The Uncore Clock Frequency can vary over time.

  • In many configurations it will track the CPU core frequency. 
    • I usually set the Uncore Clock Frequency to "maximum" in the BIOS to get the lowest latency and the best overall performance (at the cost of slightly increased power consumption).  
    • I still have to monitor the frequency because it will be throttled just like the CPU cores if the package hits a power limit or thermal limit. 
  • The UBox fixed function cycle counter does not appear to count when the chip is in a "package C-state".
    • I usually put a "spinner" process on one core of a chip if I don't want it to go into a package C-state.
  • I have not checked the cycle counters in the other uncore boxes to see if they count while the chip is in a package C-state.
    • The PCU looks like the best bet in this case, since the PCU controls the package C states.
0 Kudos
Ben_O_
Beginner
769 Views

This is extremely useful, thank you.

Today, after referring to the manual that you mentioned, I was able to read clockticks using one of the CBo counters.  Thus, I'm well on my way to getting the information that I need!

Thanks again.

0 Kudos
Ben_O_
Beginner
769 Views

I've been trying to get it to work all day, but to no avail. In Patrick's post that you linked earlier, he said:

More events you can use: UNC_ARB_TRK_OCCUPANCY.ALL/UNC_CLOCKTICKS which will tell you the average number of memory requests outstanding per uncore clocktick. This gives you an idea of how many requests are simultaneously outstanding.
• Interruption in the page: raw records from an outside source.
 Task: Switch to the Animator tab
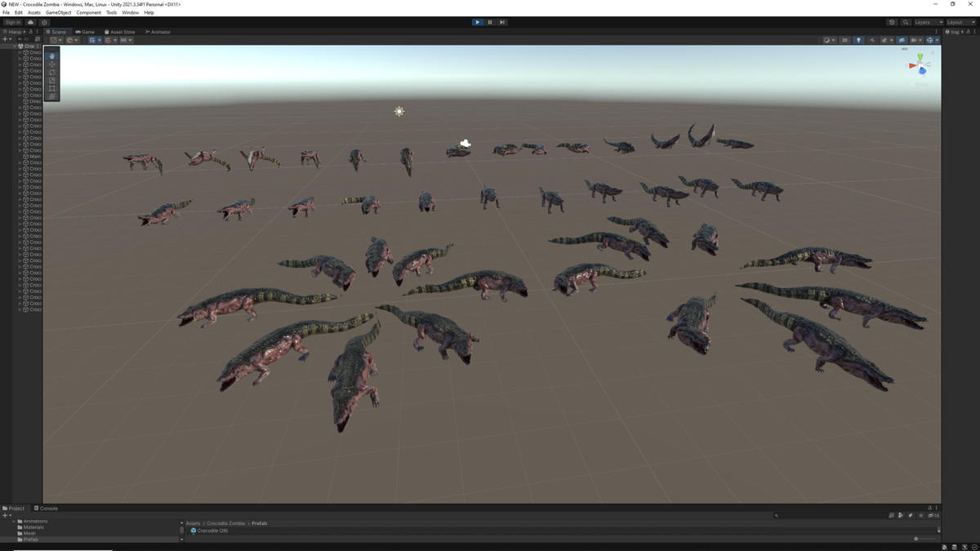coord(158,32)
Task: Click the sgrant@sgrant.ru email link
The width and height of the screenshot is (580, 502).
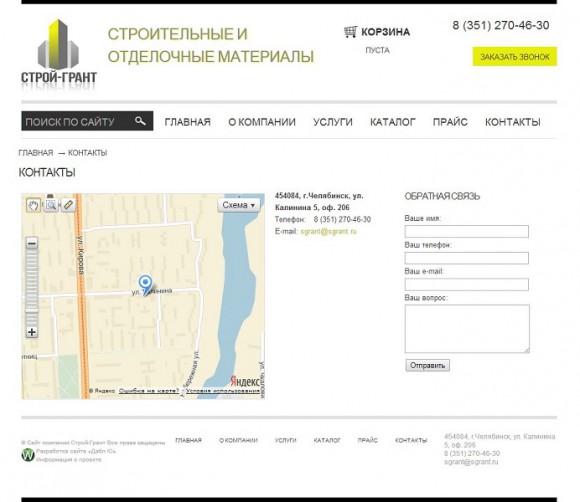Action: tap(328, 232)
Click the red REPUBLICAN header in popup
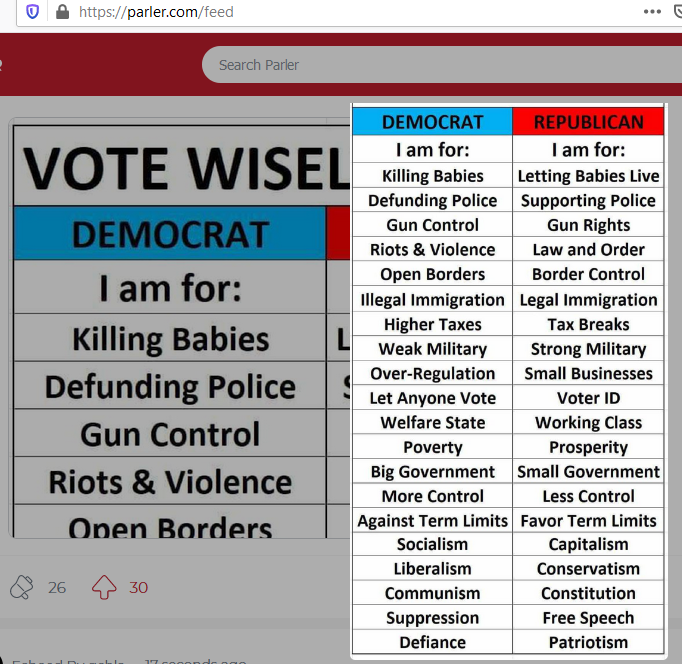682x664 pixels. [x=588, y=122]
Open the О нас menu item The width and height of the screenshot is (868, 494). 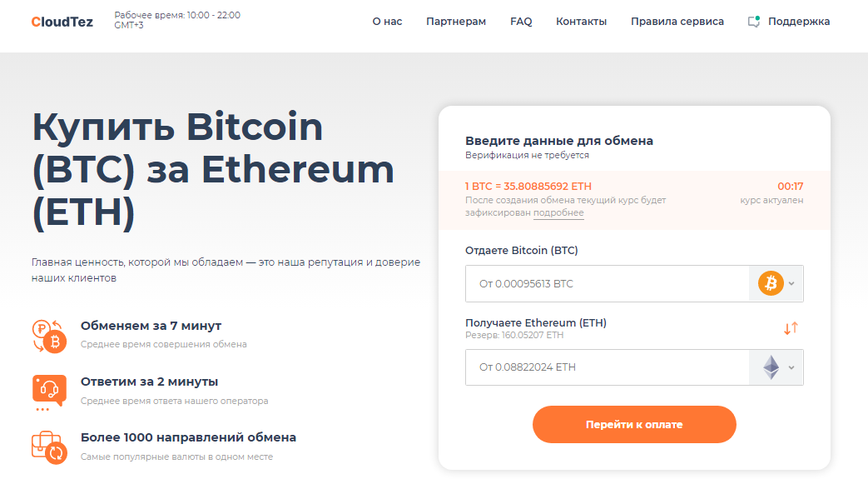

Also UNC_ARB_TRK_OCCUPANCY.ALL/UNC_ARB_TRK_REQUESTS.ALL tells you average uncore clockticks a memory request is allocated in LLC. This is usually referred to as the LLC latency (Last Level Cache miss latency in uncore clockticks per LLC miss). It doesn't include the time to fetch the cache line from LLC to L1.

The effective latency is UNC_CLOCKTICKS / UNC_ARB_TRK_REQUESTS.ALL (in uncore clockticks / LCC miss)

This makes sense to me, so I set out to gather those two events (UNC_CLOCKTICKS and UNC_ARB_TRK_REQUESTS.ALL) to see if I got a reasonable value for LLC latency. I did successfully acquire the clockticks using your advice, however, I'm unable to get the other value, UNC_ARB_TRK_REQUESTS.ALL. Looking through the manual, it appears as if this is only available to i7, i5, and i3 Sandy Bridge processors, as well as all Haswell ones. However, the machines that I'm working on have Sandy Bridge Xeons.

Do you know of any equivalent to these events are, that my processor has?

0 Kudos
McCalpinJohn
Honored Contributor III
769 Views

This is described in Section 2.3 of document 327043 ("Intel Xeon Processor E5-2600 Product Family Uncore Performance Monitoring Guide").

The main data structure that tracks transactions in the L3 is the "TOR" (Table Of Requests).  Only Counter 0 in each CBo can accumulate occupancy, but Counters 2 and 3 can track "companion events" that can be useful (such as counting cycles in which there are no entries in the TOR).

Table 2-15 describes how to count and compute average latency in the TOR for read hits and misses.  I have not tried these, so I don't know if the results agree with expectations.